Pediatric Ventricular Assist Device (VAD) Research

UPMC Children's Hospital of Pittsburgh is a global leader in using lifesaving ventricular assist devices (VADs) for pediatric heart failure.

Thanks to this expertise, doctors from the Heart Failure Program partner with device manufacturers to pursue new and better technologies.

Heart Assist Device Research with a Cause

One VAD that has shown promise is the recently FDA approved EXCOR® Pediatric pump by Berlin Heart. Children’s was one of the trial centers for this device.

The external pulsatile, air-driven VAD can support one or both ventricles. Our experts have implanted the Berlin Heart pump as a support system for critically ill children with severe heart failure.

Unlike standard heart-lung machines, the EXCOR pump can:

  • Serve as a short-term, mid-term, and long-term mechanical heart support system.
  • Assist children with failing hearts for a few days to many months.
  • Support children of all age groups — from newborns to teens.
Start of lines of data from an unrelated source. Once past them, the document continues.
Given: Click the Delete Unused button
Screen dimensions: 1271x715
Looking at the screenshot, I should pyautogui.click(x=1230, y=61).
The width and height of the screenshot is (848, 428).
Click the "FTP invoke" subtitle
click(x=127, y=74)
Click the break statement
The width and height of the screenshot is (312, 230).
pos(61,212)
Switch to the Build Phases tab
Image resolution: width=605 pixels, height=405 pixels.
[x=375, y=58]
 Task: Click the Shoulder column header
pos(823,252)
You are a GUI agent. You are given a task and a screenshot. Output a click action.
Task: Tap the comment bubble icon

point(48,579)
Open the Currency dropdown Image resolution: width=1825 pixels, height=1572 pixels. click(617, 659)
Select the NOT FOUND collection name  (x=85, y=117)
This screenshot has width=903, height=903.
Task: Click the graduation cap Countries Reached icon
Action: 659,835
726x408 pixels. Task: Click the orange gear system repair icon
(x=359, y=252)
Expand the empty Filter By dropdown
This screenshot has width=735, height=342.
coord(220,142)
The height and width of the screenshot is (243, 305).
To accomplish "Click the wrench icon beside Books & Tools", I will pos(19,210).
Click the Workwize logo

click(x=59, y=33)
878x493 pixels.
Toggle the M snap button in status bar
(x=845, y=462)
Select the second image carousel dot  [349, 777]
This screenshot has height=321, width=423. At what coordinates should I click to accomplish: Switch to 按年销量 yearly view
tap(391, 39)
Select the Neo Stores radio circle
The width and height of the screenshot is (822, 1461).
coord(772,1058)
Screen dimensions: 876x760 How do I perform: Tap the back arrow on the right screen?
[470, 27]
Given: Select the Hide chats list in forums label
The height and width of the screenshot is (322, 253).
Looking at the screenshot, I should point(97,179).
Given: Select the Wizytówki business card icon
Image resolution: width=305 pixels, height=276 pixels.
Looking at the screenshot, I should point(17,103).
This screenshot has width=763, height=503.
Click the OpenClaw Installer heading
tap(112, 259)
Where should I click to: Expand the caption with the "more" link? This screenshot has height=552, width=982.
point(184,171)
Heart Pumps for Kids, Infants, and Neonates

PediaFlow® VADPeter Wearden, MD — a heart surgeon at Children's — is working with engineers to design the PediaFlow®, a tiny, fully implantable pediatric VAD. It could allow children to stay on support longer, helping their hearts heal before transplant.

The new PediaFlow pump:

  • Is about the size of an AA battery.
  • Has a fully magnetically levitated (maglev) pump that helps reduce friction and improves flow without damaging blood cells.
  • Is more biocompatible compared to other designs.

The PediaFlow is one of four VADs we're designing at Children's. This research is part of the $23.6 million National Institutes of Health (NIH)-funded Pumps for Kids, Infants, and Neonates (PumpKIN) Program.